- [EXERCISE AIM]: In the product reviews text, what is the listed price of the Princess Cool Foam Art Kit by Fibre Craft?

- [DOCUMENT SEGMENT]:
Products you need, products you don’t

Our parent reviewers tell us what works, what doesn’t


From baby wipes warmers to flushing portable potty trainers, parents are bombarded with new must-have products. In our ongoing effort to help parents do the toughest job in the world, we are asking manufacturers to send us their products and passing them along to parents for testing. Here are their reviews.   Princess Cool Foam Art Kit by Fibre Craft,, $4.99 Fibre Craft makes a variety of craft and arts project kits for kids.

There are some things to like about the Cool Foam Art Kit—it is conveniently packaged with everything you need for the project—and my daughter, Claire, 4, was able to do the craft independently.

- [LISTING]:

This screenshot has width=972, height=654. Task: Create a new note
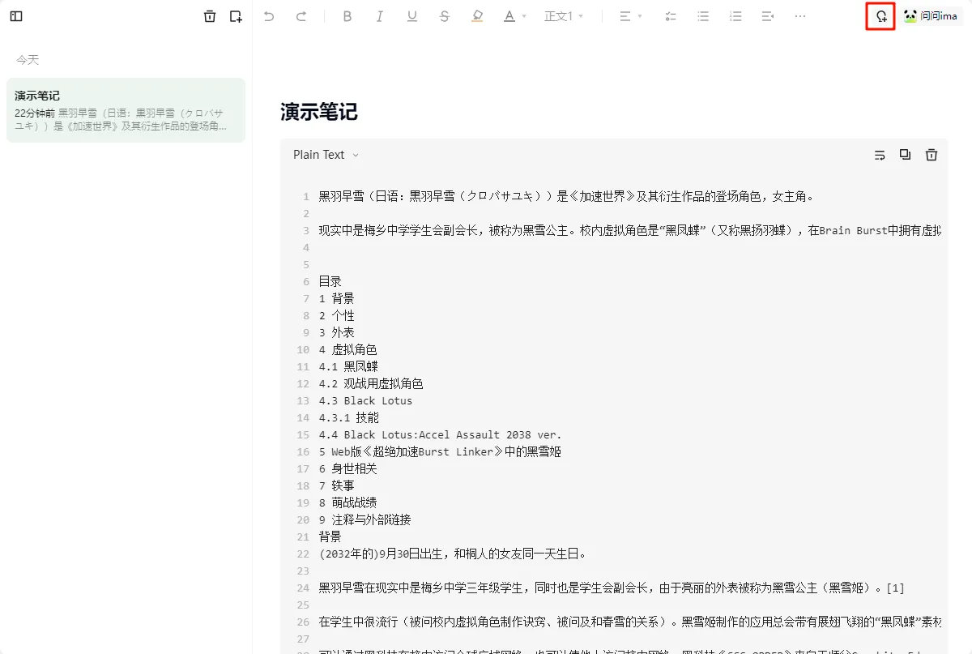[236, 16]
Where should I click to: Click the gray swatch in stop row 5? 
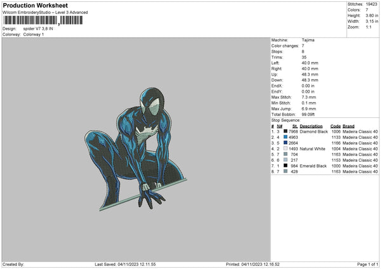click(286, 154)
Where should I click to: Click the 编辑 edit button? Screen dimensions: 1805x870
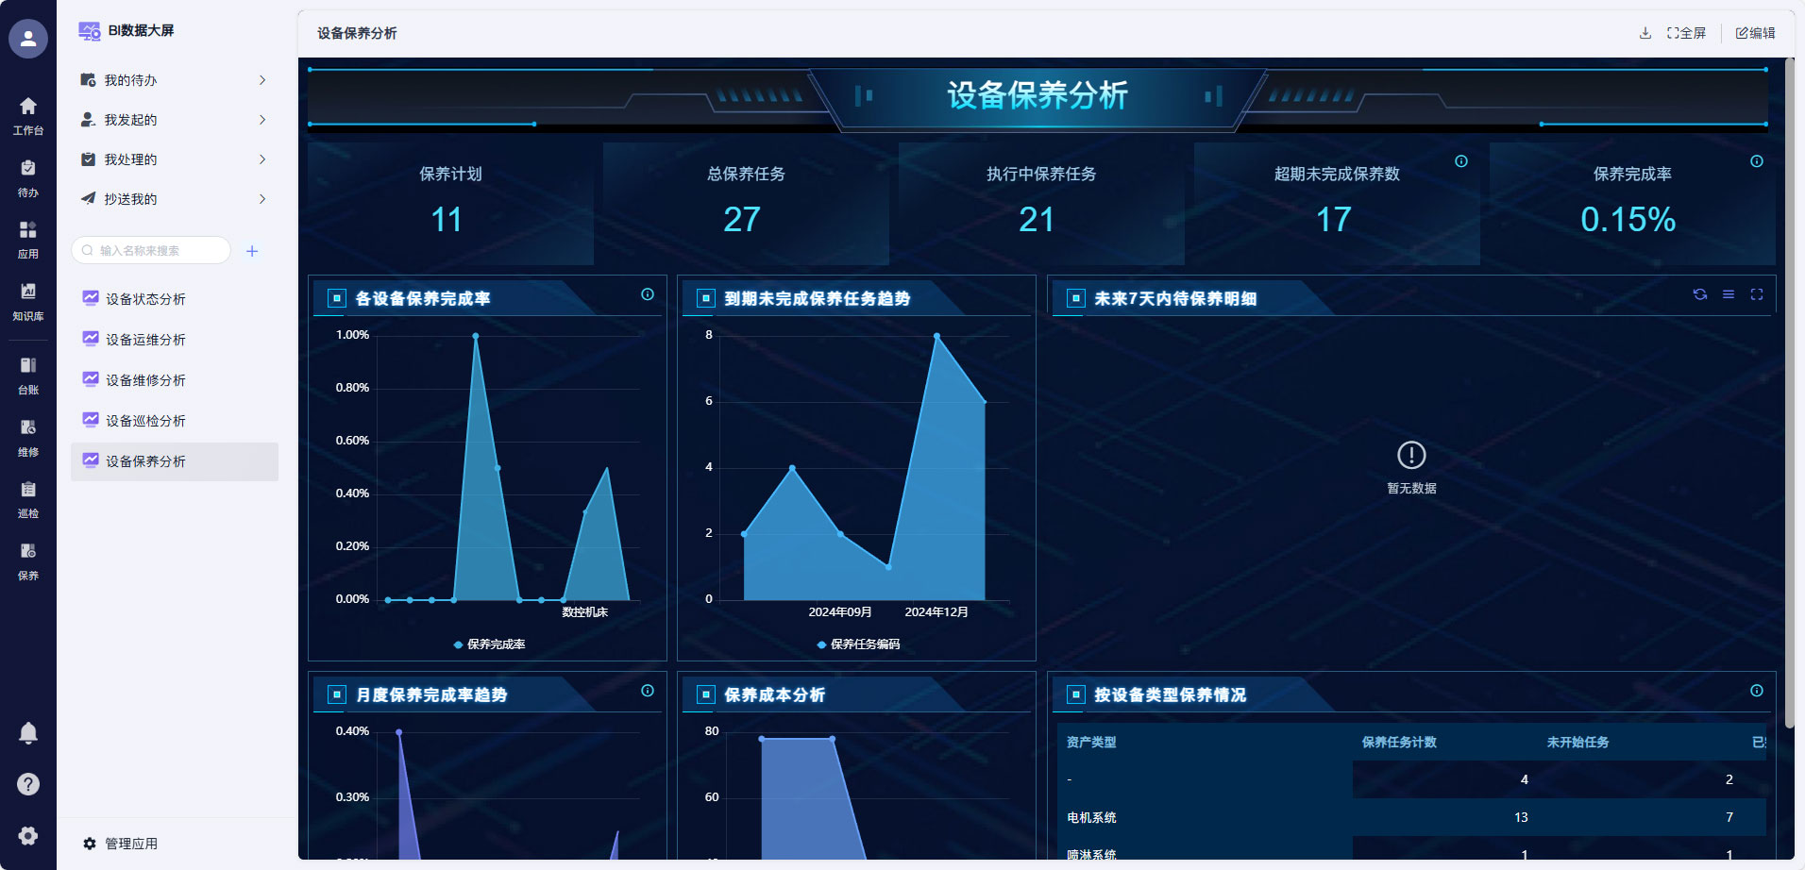pyautogui.click(x=1755, y=33)
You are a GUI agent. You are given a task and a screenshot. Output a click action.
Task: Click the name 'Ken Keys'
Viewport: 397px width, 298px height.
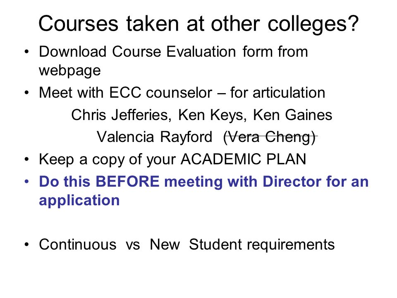[210, 115]
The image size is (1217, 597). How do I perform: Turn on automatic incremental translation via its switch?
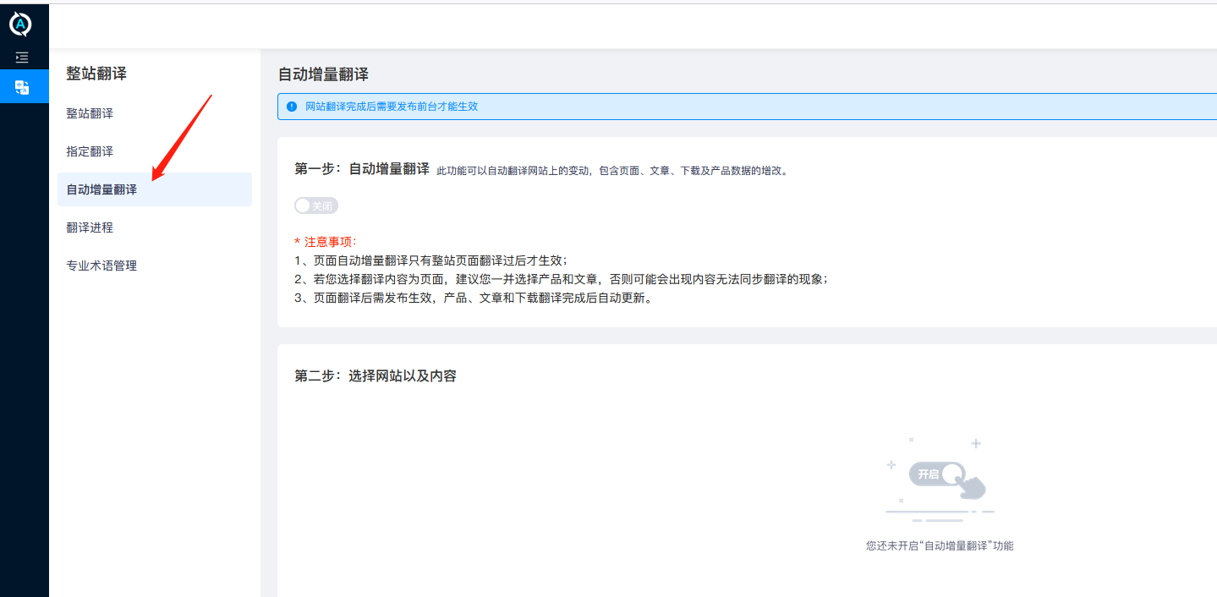click(315, 205)
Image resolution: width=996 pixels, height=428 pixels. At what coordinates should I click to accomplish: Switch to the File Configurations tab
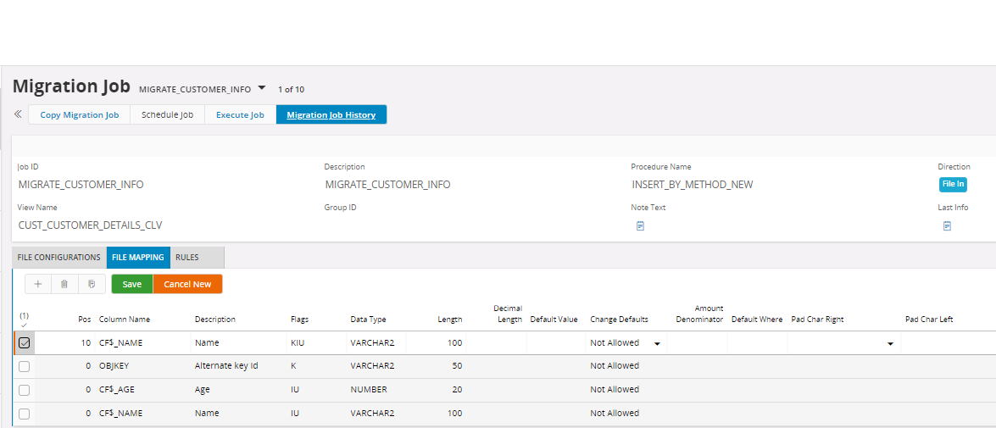tap(59, 257)
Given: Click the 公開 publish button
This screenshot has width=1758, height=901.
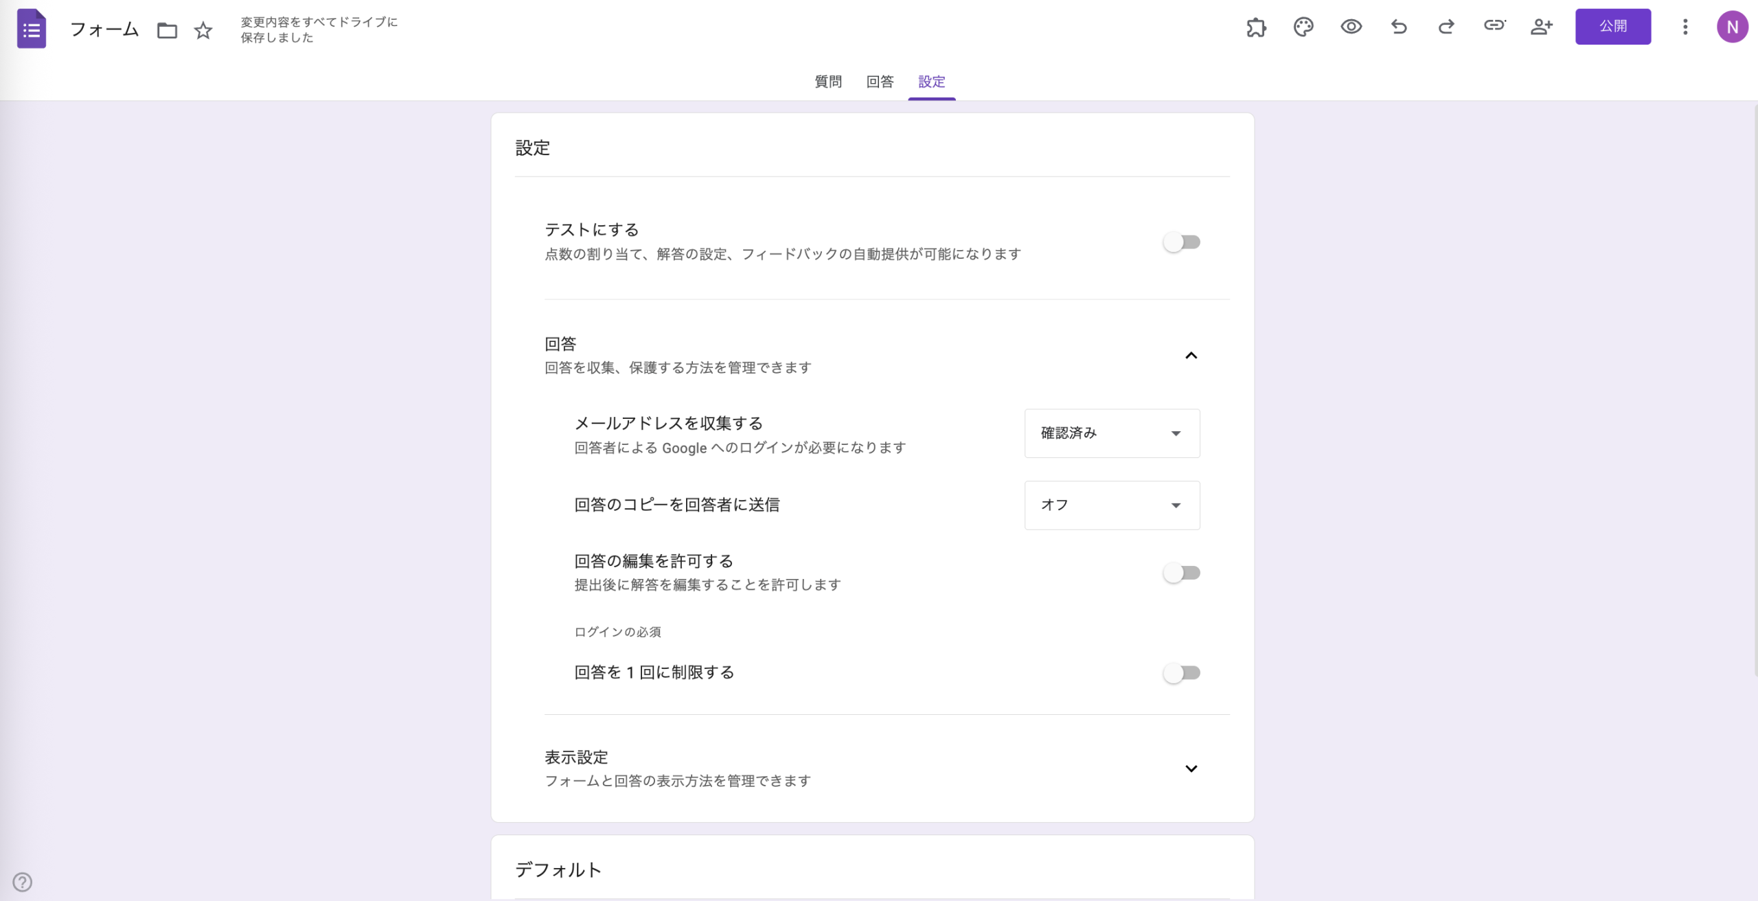Looking at the screenshot, I should (x=1614, y=27).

- [TASK RESPONSE]: $4.99